■ **Goal of the exercise**
The answer must be an exact restatement of all the data.

Records contained in a dataset
++++++

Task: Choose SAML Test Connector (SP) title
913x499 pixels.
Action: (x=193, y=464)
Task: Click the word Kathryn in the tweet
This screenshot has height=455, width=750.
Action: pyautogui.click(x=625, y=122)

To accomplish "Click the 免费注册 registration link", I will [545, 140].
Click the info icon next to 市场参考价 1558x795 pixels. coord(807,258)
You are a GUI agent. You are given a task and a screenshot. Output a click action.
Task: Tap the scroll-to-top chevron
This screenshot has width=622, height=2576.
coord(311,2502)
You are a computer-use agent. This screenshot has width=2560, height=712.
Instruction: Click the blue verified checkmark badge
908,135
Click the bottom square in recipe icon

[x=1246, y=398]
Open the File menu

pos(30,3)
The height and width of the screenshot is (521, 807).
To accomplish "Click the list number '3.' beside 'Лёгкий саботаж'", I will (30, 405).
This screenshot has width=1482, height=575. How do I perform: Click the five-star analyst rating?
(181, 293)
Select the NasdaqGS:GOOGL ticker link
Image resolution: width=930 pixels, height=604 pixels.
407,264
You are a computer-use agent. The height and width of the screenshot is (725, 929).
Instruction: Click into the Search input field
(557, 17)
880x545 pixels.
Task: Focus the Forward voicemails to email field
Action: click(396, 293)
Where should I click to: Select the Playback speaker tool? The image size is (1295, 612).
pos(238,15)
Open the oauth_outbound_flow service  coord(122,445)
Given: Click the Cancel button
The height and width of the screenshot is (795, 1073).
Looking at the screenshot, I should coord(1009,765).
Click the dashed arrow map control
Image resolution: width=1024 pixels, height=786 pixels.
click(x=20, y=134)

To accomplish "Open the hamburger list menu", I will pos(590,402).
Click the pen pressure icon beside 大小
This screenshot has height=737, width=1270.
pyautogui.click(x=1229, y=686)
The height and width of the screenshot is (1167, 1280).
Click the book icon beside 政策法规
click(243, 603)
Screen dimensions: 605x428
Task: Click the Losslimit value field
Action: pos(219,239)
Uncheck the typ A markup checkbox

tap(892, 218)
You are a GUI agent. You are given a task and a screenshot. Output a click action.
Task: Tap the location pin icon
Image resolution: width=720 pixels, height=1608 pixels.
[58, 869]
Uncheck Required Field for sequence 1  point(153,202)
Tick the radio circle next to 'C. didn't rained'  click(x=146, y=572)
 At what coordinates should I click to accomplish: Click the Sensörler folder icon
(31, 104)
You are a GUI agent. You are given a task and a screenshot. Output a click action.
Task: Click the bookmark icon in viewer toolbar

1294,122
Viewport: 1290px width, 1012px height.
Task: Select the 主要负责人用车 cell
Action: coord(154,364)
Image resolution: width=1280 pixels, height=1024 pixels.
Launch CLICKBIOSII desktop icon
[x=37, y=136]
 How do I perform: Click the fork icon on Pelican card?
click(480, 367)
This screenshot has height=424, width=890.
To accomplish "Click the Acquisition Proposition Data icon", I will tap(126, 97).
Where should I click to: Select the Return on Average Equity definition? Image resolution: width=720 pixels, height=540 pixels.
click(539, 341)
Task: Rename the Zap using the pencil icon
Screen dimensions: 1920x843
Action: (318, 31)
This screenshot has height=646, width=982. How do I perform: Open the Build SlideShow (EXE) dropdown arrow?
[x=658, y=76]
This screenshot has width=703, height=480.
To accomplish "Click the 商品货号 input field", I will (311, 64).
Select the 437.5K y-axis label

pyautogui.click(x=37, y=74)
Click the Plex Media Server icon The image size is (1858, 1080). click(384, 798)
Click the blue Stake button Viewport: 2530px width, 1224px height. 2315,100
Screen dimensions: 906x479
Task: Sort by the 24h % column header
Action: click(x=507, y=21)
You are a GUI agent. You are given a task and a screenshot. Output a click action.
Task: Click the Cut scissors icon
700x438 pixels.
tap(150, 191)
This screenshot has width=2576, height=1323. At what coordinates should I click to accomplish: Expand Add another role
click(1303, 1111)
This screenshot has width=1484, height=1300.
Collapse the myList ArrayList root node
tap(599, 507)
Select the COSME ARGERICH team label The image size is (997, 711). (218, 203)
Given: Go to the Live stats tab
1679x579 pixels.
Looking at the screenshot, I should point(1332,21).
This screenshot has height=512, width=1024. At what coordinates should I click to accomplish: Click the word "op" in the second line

++++++

■ **Exercise solution**
Task: Choose SAML Test Connector (SP) title
913x499 pixels.
Action: (x=193, y=464)
Task: Click the word Kathryn in the tweet
This screenshot has height=455, width=750.
Action: pyautogui.click(x=625, y=122)

To accomplish "Click the 免费注册 registration link", I will [545, 140].
Click the info icon next to 市场参考价 1558x795 pixels. coord(807,258)
You are a GUI agent. You are given a task and a screenshot. Output a click action.
Task: Tap the scroll-to-top chevron
This screenshot has width=622, height=2576.
coord(311,2502)
You are a computer-use agent. This screenshot has width=2560, height=712.
Instruction: Click the blue verified checkmark badge
908,135
Click the bottom square in recipe icon

[x=1246, y=398]
Open the File menu

pos(30,3)
The height and width of the screenshot is (521, 807).
To accomplish "Click the list number '3.' beside 'Лёгкий саботаж'", I will (30, 405).
This screenshot has width=1482, height=575. How do I perform: Click the five-star analyst rating?
(181, 293)
Select the NasdaqGS:GOOGL ticker link
Image resolution: width=930 pixels, height=604 pixels.
407,264
You are a computer-use agent. The height and width of the screenshot is (725, 929).
Instruction: Click into the Search input field
(557, 17)
880x545 pixels.
Task: Focus the Forward voicemails to email field
Action: click(396, 293)
Where should I click to: Select the Playback speaker tool? The image size is (1295, 612).
pos(238,15)
Open the oauth_outbound_flow service  coord(122,445)
Given: Click the Cancel button
The height and width of the screenshot is (795, 1073).
Looking at the screenshot, I should coord(1009,765).
Click the dashed arrow map control
Image resolution: width=1024 pixels, height=786 pixels.
click(x=20, y=134)

To accomplish "Open the hamburger list menu", I will pos(590,402).
Click the pen pressure icon beside 大小
This screenshot has height=737, width=1270.
pyautogui.click(x=1229, y=686)
The height and width of the screenshot is (1167, 1280).
Click the book icon beside 政策法规
click(243, 603)
Screen dimensions: 605x428
Task: Click the Losslimit value field
Action: pos(219,239)
Uncheck the typ A markup checkbox

tap(892, 218)
You are a GUI agent. You are given a task and a screenshot. Output a click action.
Task: Tap the location pin icon
Image resolution: width=720 pixels, height=1608 pixels.
[58, 869]
Uncheck Required Field for sequence 1  point(153,202)
Tick the radio circle next to 'C. didn't rained'  click(x=146, y=572)
 At what coordinates should I click to accomplish: Click the Sensörler folder icon
(31, 104)
You are a GUI agent. You are given a task and a screenshot. Output a click action.
Task: Click the bookmark icon in viewer toolbar

1294,122
Viewport: 1290px width, 1012px height.
Task: Select the 主要负责人用车 cell
Action: coord(154,364)
Image resolution: width=1280 pixels, height=1024 pixels.
Launch CLICKBIOSII desktop icon
[x=37, y=136]
 How do I perform: Click the fork icon on Pelican card?
click(480, 367)
This screenshot has height=424, width=890.
To accomplish "Click the Acquisition Proposition Data icon", I will tap(126, 97).
Where should I click to: Select the Return on Average Equity definition? Image resolution: width=720 pixels, height=540 pixels.
click(539, 341)
Task: Rename the Zap using the pencil icon
Screen dimensions: 1920x843
Action: (318, 31)
This screenshot has height=646, width=982. How do I perform: Open the Build SlideShow (EXE) dropdown arrow?
[x=658, y=76]
This screenshot has width=703, height=480.
To accomplish "Click the 商品货号 input field", I will (311, 64).
Select the 437.5K y-axis label

pyautogui.click(x=37, y=74)
Click the Plex Media Server icon The image size is (1858, 1080). click(384, 798)
Click the blue Stake button Viewport: 2530px width, 1224px height. 2315,100
Screen dimensions: 906x479
Task: Sort by the 24h % column header
Action: click(x=507, y=21)
You are a GUI agent. You are given a task and a screenshot. Output a click action.
Task: Click the Cut scissors icon
700x438 pixels.
tap(150, 191)
This screenshot has width=2576, height=1323. At what coordinates should I click to accomplish: Expand Add another role
click(1303, 1111)
This screenshot has width=1484, height=1300.
Collapse the myList ArrayList root node
tap(599, 507)
Select the COSME ARGERICH team label The image size is (997, 711). (218, 203)
Given: Go to the Live stats tab
1679x579 pixels.
Looking at the screenshot, I should point(1332,21).
This screenshot has height=512, width=1024. At what coordinates should I click to accomplish: Click the word "op" in the second line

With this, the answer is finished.